Descrição do exercício
Retorne cada linha das entradas que contenha a palavra "checkbox", levando em conta a diferença entre maiúsculas e minúsculas.

──────────

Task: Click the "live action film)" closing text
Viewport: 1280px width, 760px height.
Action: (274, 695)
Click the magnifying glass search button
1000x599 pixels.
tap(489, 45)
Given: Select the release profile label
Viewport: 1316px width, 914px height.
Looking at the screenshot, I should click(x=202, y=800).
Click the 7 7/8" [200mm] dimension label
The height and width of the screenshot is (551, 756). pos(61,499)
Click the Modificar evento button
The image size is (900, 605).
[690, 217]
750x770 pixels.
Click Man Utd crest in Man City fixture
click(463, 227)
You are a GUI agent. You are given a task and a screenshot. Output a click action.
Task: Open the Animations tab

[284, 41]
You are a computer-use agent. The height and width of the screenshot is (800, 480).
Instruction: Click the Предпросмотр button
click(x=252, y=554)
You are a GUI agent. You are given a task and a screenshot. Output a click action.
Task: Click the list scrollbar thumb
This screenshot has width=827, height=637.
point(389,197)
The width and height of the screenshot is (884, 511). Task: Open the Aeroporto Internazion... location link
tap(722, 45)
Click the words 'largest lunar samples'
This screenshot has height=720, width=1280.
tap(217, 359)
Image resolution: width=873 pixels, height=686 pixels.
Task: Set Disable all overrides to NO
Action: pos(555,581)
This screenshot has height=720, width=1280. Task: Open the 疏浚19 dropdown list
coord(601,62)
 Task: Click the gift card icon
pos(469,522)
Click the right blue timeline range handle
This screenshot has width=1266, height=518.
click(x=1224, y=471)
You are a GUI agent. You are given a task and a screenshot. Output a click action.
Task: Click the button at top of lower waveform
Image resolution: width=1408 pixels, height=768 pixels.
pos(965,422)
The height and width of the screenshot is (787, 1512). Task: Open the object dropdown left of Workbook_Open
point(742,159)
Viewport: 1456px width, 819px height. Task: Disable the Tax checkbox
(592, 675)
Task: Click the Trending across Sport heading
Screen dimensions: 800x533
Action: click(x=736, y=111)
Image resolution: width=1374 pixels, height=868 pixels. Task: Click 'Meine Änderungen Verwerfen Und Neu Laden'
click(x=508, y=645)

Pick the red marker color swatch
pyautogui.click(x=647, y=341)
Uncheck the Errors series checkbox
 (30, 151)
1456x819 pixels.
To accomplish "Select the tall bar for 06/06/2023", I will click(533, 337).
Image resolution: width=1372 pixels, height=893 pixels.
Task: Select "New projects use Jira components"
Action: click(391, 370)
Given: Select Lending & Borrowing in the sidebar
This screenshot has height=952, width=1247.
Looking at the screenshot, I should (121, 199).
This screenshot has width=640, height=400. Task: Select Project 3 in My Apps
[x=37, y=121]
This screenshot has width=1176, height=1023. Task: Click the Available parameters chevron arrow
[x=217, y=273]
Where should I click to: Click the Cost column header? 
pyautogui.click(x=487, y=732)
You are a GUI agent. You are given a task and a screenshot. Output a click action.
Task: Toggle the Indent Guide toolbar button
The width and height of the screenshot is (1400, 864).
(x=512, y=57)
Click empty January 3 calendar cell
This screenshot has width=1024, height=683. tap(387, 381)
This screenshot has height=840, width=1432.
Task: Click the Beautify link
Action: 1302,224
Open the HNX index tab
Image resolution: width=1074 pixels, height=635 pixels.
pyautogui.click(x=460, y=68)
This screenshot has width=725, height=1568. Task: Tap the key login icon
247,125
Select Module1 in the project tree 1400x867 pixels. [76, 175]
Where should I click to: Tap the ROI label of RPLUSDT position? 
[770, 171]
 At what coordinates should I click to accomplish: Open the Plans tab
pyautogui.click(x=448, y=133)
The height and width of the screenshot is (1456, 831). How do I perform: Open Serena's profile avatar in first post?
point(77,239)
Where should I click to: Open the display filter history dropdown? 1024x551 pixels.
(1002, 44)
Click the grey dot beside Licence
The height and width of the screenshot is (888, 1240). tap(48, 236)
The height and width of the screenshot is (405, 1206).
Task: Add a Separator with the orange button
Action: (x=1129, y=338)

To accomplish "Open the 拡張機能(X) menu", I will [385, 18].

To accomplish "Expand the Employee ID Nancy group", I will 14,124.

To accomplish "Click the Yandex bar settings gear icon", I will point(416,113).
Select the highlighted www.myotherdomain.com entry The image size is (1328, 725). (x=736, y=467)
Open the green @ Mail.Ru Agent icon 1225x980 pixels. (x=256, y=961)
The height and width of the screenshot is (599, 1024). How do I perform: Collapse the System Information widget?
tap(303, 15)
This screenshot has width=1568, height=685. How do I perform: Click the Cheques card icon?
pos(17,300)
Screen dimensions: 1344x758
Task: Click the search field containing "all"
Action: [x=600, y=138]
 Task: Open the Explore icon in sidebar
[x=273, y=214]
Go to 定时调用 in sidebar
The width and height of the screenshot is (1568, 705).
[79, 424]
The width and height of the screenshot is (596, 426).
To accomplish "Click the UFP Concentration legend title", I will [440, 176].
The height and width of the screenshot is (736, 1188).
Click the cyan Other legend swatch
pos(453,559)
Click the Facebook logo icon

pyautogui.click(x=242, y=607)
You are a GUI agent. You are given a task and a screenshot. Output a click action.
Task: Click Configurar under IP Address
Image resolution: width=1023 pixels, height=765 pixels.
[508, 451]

──────────

Resultado da tarefa
Viewport: 1456px width, 819px height. Task: Disable the Tax checkbox
Uncheck the Errors series checkbox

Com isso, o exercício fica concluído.